The jointly agreed text released by the chair attempts to walk a line between this apparent stark division, by referring to “major policy shifts in trade,” “heightening” global uncertainty and a “challenging context of low growth, high debt, more frequent extreme weather events and natural disasters.” Having reflected some of the concerns of leading developing countries without mentioning climate change, it then re-states the IMF position, that growth is nonetheless “resilient” and that even more stringent fiscal adjustment is needed to address public debt. In a repeat of the Fiscal Monitor position, it calls for a strategy based on “mobilising domestic resources, improving spending efficiency, supporting growth-enhancing public and private investments” and then adds a somewhat half-hearted reference to countries “preserving social cohesion”.

Significantly, the statement does not seek to defend multilateralism and makes no reference to the agreements made at the recent Fouth UN Financing for Development conference (FfD4) – for example, on debt it only mentions the G20 Common Framework, the IMF and World Bank’s three-pillar approach and Global Sovereign Debt Roundtable and makes no reference to the Borrowers Forum agreed at FfD4. Civil society has demonstrated the extent to which debt servicing is crowding out development and climate spending needs in many developing countries, and criticised the three-pillar approach for its heavy reliance on private finance – which will increase given the weak possibility for increasing domestic resource mobilisation in many countries and declining official development assistance flows – to fill this gap (see Observer Summer 2025). On multilateralism it mentions only “multilateral coordination, supporting a fair and open global economy”, and on IMF quota reform it makes no reference to the outcomes of FFD4 on reforming the IFA. The statement instead acknowledges that the 16th General Review of Quotas (GRQ) has not been ratified by a sufficient number of countries (including the US), and states that future quota reform should “recognize that realignment in quota shares should aim at better reflecting members’ relative positions in the world economy, while protecting the quota shares of the poorest members.”  More practically it once again refers to “advancing the work on developing principles to guide future discussions on IMF quota and governance by the 2026 Spring Meetings.”

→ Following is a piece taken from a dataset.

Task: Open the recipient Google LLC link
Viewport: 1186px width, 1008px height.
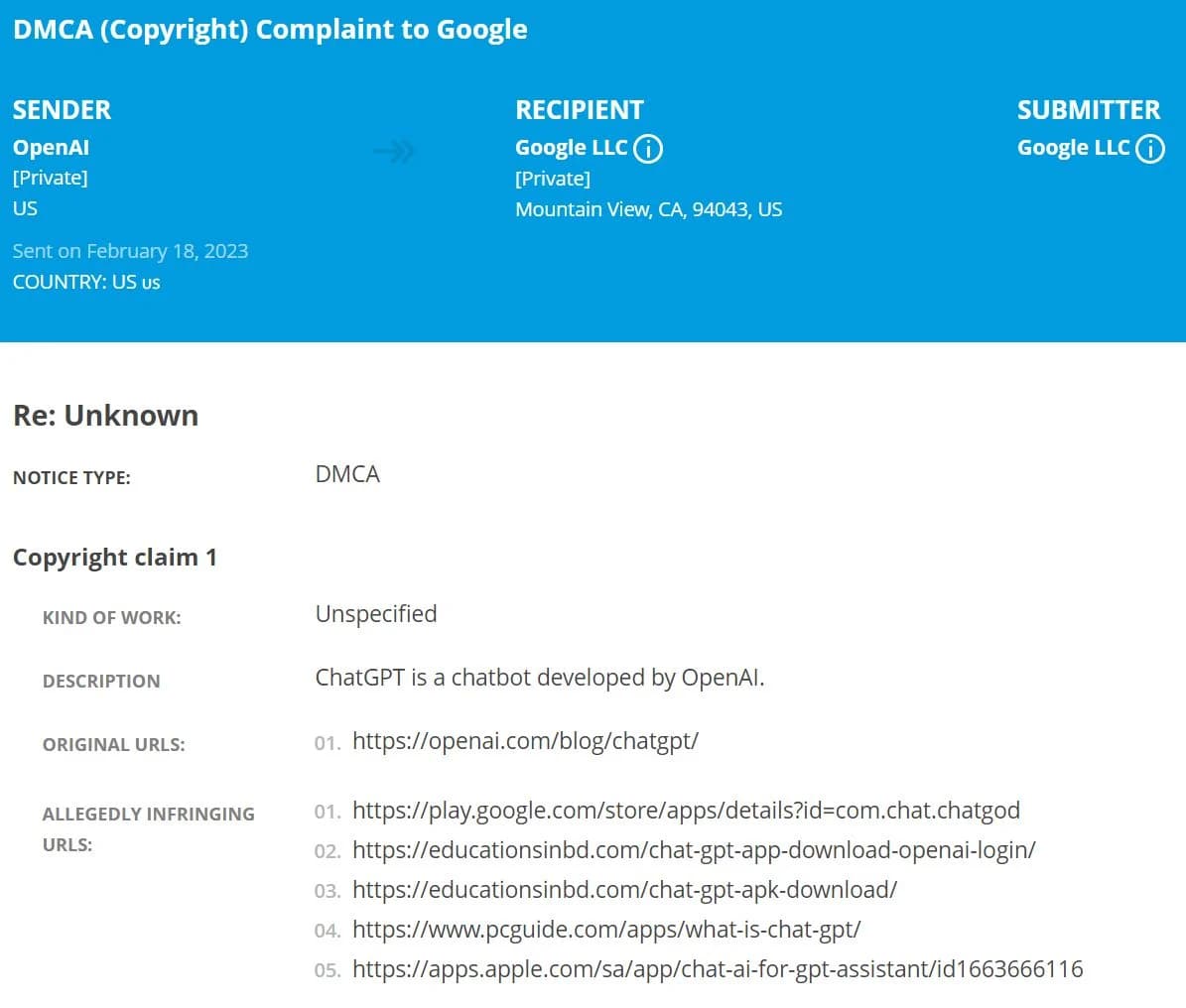Action: tap(571, 148)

In terms of the IMF’s internal review processes, the statement refers only very generally to the outcomes of the Low-Income Countries Debt Sustainability Framework Review, and the ongoing conditionality review while on surveillance, once again it walks a line of acknowledging that the Fund will “promote sustainable growth, and achieve an orderly rebalancing of the global economy.” The 2021 CSR mandated that economic sustainability consists of all of the areas that the Fund has deemed ‘macrocritical’ – including highlighting gender, climate and social inequality issues and calling for more work on the distributional impacts of IMF policy (see Observer Summer 2025), yet the statement only makes reference to this obliquely, instead keeping a focus on “excessive global imbalances.” 

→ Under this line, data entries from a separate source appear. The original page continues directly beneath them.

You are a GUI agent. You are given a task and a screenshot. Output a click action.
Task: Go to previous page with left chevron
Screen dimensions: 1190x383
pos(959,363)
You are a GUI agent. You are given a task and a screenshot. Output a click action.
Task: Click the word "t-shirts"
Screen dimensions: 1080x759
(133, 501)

Finally, the statement responds positively to US demands for a restructure and ‘belt-tightening’ within the Fund itself, promising internal “streamlining efforts at the IMF to deliver efficiency gains and best value to the membership.”  Although the previous seven meetings have not led to a joint communique, the level of disunity in the IMFC statements that have emerged at these Annuals Meetings is significant, as is the Fund’s increasing efforts to be seen to be aligned with the US administration’s position.